From “Fashion and the Romantic” by Rebecca Liao:
There is a call-and-response pattern to fashion collections from season to season, the frenetic creative pace requiring the harshest detox to move from one intense focus to another. This fall, after a tranquil adventure underwater for Spring 2012, designers returned to the old stand-bys of darkness and Romanticism, with whom fashion has had a long love affair. Their cases were certainly helped by Lisbeth Salander, the Girl with the Dragon Tattoo, and how much the look of her character has stayed with previously fresh-faced Rooney Mara. With her signature fringed bangs, blood-red lip, heavy eyebrows, porcelain complexion and supermodel’s bone structure, Mara captured the imaginations of previously inspiration-starved designers and fashion houses looking for the next cool clothes horse to move sales.

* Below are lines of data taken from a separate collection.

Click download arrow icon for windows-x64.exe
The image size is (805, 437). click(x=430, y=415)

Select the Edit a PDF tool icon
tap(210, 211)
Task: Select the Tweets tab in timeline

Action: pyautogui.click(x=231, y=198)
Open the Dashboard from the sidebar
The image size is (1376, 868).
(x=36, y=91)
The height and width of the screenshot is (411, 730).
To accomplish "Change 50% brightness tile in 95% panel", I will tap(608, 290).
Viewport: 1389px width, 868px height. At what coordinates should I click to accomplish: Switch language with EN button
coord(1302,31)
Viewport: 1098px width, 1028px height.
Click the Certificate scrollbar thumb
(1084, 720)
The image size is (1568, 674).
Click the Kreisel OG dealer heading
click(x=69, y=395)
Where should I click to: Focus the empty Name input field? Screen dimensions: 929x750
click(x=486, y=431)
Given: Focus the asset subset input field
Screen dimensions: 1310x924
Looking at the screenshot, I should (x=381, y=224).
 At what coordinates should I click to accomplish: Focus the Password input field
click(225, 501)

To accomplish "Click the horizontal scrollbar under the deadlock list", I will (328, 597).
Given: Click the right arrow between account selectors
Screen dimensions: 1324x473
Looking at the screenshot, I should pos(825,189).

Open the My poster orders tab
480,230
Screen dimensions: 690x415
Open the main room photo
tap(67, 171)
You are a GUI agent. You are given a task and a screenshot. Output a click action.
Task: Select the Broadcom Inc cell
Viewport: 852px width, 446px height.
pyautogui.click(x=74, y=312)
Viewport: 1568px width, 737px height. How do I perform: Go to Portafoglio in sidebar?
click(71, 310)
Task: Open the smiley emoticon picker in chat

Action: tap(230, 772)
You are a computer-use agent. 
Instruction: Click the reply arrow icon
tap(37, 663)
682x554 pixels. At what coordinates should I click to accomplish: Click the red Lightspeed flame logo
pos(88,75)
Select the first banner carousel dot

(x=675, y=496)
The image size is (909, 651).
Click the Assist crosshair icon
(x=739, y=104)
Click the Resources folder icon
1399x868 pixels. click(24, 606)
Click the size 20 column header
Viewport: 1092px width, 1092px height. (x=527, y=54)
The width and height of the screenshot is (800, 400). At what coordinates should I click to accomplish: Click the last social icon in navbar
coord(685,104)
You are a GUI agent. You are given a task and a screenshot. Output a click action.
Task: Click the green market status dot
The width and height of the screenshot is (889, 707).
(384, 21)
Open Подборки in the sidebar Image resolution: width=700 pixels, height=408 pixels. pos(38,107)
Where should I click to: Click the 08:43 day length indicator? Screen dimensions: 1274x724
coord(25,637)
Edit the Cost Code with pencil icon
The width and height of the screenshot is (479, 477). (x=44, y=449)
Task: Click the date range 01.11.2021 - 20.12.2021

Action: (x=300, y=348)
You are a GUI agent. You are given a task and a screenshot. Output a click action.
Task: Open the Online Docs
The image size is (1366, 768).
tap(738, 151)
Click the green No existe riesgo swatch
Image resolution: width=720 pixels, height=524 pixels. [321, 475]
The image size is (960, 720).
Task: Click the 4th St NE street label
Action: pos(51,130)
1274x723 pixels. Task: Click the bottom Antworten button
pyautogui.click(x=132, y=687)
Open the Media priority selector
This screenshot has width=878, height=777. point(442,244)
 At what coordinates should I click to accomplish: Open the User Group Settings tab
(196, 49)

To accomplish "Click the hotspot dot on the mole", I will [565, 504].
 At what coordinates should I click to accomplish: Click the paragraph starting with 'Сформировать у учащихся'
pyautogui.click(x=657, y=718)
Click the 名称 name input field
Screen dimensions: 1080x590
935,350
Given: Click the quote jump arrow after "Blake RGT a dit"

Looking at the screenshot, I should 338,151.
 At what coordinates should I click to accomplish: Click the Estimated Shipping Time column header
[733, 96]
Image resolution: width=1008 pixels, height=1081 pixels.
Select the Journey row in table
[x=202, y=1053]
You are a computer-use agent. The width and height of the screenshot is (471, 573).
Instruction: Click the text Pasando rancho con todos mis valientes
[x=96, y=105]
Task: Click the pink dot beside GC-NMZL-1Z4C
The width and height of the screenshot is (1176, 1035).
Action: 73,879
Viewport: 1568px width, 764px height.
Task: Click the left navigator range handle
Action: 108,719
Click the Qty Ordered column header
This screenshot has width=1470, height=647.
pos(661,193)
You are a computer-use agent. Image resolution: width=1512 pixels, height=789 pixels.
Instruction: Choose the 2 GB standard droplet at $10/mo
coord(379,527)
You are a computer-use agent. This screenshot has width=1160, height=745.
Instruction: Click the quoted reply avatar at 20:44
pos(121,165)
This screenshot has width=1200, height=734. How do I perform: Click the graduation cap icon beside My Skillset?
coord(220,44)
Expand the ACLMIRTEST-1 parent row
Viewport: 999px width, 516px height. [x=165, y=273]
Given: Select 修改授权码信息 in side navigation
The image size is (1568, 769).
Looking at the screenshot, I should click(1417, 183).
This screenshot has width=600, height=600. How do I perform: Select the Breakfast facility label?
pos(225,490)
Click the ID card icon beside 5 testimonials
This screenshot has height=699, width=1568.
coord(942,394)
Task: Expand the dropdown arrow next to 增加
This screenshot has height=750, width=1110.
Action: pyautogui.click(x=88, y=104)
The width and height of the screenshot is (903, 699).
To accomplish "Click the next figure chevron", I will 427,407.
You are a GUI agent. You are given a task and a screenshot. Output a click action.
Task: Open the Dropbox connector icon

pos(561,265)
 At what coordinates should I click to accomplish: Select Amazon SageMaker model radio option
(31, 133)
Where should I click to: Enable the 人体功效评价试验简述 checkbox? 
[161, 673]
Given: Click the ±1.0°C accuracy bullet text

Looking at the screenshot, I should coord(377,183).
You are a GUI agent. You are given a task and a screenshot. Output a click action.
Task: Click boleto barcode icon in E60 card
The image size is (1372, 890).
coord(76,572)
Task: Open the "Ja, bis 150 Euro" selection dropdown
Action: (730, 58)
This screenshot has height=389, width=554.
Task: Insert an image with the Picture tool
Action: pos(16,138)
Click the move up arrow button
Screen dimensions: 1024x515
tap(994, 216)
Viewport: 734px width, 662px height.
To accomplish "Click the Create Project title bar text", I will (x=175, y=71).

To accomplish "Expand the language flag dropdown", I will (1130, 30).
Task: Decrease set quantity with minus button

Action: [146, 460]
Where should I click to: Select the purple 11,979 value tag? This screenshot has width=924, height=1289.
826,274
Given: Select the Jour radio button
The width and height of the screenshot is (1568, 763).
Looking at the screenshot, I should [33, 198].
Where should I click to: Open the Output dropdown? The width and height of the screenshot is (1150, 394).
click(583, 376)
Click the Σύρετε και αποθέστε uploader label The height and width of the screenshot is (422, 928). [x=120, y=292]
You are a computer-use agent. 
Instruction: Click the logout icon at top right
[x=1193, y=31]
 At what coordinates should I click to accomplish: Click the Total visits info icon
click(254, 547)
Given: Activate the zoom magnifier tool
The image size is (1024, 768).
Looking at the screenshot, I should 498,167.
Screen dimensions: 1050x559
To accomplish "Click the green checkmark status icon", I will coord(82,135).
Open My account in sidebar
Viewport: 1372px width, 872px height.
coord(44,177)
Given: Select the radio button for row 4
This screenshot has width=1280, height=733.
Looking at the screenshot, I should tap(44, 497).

It isn’t often that a cultural ethos, even one like Romanticism, the emotionalism of which still resonates broadly (though its other sensibilities, such as nationalism and horror, can seem dated and idiosyncratic), so thoroughly permeates a fashion season. The acid kaleidoscope that is fashion month can confer relevance on anything — it did Romanticism one better by liberating it from its historical baggage.
Image: from Alexander McQueen’s last collection, “Angels and Demons,” Autumn/Winter 2010 (www.alexandermcqueen.com)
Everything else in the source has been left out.